Se han considerado distintos materiales que podrían servir para la fabricación del producto. En la siguiente tabla se compara su precio medio; su durabilidad, o aguante a agentes corrosivos como la lluvia; su resistencia a impactos; y su reflectancia espectral, o la relación entre el flujo radiante que incide en una superficie y el flujo radiante reflejado en una única longitud de onda en condiciones de geometría fijas (Laboratorios Eyco, 2024).
El precio para la mayoría de materiales viene indicado en euros por metro cuadrado, debido a que casi todos ellos son láminas. Los precios dados en intervalos provienen de la diferencia de precio en función al espesor de la lámina (siendo el precio menor de 1 mm de espesor y el mayor de 3 mm). Para los productos que hay que recubrir de pintura, su precio viene indicado con respecto al volumen en litros.
Para la durabilidad y resistencia se han utilizado seis niveles para clasificarlos. Estos niveles, ordenados de menor a mayor calidad, son: nula, muy baja, baja, media, alta y muy alta. Finalmente, existe también un séptimo nivel denominado “variable”. Este, como su nombre indica, puede cambiar en función de las características específicas de la composición del material; por lo que su clasificación en los seis primeros niveles no es posible.

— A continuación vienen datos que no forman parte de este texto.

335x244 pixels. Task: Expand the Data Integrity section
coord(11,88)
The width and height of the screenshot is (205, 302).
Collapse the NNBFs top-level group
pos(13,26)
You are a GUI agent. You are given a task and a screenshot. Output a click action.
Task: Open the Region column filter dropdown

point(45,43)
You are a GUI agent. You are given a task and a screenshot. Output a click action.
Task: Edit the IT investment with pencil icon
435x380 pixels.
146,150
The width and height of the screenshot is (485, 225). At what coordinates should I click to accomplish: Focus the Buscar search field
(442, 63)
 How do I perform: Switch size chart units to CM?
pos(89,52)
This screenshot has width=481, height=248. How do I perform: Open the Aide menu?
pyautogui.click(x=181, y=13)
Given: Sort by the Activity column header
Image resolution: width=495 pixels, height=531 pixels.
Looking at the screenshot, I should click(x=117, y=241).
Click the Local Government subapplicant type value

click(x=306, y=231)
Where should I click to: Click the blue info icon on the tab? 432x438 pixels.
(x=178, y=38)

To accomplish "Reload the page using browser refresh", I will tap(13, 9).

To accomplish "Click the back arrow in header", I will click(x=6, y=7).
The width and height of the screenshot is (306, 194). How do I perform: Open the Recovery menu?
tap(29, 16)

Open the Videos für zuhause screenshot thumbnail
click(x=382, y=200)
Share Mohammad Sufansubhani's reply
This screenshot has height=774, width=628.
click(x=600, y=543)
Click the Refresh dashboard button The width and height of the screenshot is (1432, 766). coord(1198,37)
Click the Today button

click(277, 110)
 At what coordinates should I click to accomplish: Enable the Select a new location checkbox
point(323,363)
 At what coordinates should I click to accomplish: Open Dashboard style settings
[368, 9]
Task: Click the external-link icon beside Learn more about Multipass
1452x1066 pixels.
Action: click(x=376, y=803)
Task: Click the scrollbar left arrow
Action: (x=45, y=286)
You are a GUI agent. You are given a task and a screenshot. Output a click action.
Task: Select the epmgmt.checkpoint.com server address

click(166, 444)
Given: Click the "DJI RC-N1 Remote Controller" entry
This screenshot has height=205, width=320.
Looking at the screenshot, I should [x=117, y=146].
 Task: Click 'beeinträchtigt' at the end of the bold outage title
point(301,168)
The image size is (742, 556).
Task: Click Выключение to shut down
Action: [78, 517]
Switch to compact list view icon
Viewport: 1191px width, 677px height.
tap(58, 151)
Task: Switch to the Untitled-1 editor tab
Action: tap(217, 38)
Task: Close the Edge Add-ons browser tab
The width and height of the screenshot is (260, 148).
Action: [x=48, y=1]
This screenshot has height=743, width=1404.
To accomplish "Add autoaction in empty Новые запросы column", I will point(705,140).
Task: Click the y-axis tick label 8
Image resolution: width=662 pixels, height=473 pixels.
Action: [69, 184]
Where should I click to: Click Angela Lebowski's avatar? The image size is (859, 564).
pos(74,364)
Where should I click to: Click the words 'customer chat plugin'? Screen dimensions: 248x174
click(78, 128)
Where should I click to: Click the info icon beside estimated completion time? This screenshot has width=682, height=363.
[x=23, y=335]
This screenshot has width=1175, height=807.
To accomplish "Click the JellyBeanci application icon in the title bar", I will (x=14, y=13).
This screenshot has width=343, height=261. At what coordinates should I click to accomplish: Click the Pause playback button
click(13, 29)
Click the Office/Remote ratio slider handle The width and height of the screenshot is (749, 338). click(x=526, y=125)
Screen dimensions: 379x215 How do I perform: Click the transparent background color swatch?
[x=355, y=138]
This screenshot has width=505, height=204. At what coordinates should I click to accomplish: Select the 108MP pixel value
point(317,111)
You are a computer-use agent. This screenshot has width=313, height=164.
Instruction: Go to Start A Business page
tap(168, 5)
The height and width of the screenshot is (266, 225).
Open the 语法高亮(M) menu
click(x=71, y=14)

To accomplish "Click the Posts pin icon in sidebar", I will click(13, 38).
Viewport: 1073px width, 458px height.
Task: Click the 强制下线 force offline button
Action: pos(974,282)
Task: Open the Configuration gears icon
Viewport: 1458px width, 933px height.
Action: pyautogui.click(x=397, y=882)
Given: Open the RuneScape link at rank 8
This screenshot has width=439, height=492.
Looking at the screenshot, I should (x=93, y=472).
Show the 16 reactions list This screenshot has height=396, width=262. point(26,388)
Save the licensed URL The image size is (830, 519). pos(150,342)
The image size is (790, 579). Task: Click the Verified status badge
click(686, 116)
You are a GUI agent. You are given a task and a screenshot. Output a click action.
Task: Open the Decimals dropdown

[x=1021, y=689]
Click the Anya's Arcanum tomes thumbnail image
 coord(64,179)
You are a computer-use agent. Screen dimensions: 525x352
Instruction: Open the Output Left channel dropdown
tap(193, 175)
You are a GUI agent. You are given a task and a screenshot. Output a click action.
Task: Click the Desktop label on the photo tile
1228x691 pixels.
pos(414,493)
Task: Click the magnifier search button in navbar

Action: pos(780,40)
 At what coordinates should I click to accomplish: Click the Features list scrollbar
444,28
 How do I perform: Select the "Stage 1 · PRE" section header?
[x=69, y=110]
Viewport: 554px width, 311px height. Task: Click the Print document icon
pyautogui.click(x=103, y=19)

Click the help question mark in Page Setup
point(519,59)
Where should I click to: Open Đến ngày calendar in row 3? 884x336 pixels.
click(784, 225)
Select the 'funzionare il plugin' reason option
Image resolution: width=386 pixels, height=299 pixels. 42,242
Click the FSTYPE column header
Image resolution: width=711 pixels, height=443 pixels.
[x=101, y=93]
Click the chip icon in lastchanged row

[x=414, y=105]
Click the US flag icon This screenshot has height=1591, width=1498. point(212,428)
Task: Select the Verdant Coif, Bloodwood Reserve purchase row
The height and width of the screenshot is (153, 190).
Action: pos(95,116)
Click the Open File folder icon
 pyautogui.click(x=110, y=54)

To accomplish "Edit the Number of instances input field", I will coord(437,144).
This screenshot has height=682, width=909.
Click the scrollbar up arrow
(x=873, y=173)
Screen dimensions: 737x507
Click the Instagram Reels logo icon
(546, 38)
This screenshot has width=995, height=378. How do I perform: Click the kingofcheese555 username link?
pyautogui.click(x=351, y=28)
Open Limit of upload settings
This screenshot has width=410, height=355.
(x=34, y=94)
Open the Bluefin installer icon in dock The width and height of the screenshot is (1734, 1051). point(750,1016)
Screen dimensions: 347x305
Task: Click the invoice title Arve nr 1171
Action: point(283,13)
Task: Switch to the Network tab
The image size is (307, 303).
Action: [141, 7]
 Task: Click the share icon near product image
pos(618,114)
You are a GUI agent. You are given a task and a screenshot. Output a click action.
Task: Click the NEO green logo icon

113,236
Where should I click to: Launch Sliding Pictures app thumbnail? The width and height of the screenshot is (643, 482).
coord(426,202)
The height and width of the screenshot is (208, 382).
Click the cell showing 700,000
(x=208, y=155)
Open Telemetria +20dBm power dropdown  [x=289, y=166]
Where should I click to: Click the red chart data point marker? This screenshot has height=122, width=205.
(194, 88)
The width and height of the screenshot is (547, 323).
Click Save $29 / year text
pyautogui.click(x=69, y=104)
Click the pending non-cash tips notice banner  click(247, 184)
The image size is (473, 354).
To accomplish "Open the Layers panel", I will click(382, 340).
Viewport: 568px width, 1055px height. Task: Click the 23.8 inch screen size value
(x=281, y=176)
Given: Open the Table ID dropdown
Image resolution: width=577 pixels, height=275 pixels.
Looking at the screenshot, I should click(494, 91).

Cabe destacar que la reflectancia espectral depende a su vez de los colores que se vean reflejados. Esto se debe a que el rango de la longitud de onda de la luz solar está entre los 400 nanómetros (luz violeta) y 700 nanómetros (luz roja); estando el resto de colores ubicados entre estas longitudes. Los distintos materiales pueden comportarse de manera diferente dependiendo de la longitud de onda de la que se trate. Por ello, la reflectancia espectral indicada en la tabla es un intervalo obtenido a partir de la media de reflectividad entre los 400 nm y los 700 nm de longitud de onda, en lugar de un valor exacto.
Viendo la clasificación anterior, los dos únicos materiales que sobresalen en dos o más ámbitos son: el PVC blanco (en precio, en durabilidad y en resistencia a impactos) y el Mylar (en precio y reflectancia espectral). Con esto, es posible concluir que el Mylar, pese a tener una durabilidad y una resistencia a impactos algo peor que el PVC blanco, debería ser el material a utilizar para las láminas reflectantes del producto, por su bajo precio y alto índice de reflectividad espectral. Sin embargo, el Mylar, por su comportamiento, no resultaría útil para elaborar las láminas.
Por ello, se ha decidido usar aluminio en su lugar, debido a su alta maleabilidad y ductilidad. Para los soportes, se ha decidido utilizar el acero inoxidable. Este, pese a su elevado precio en comparación al resto, destaca por su durabilidad y resistencia muy elevadas. Este es comúnmente utilizado para hacer tuberías y soportes, por lo que debería poder resistir el peso del dispositivo con facilidad.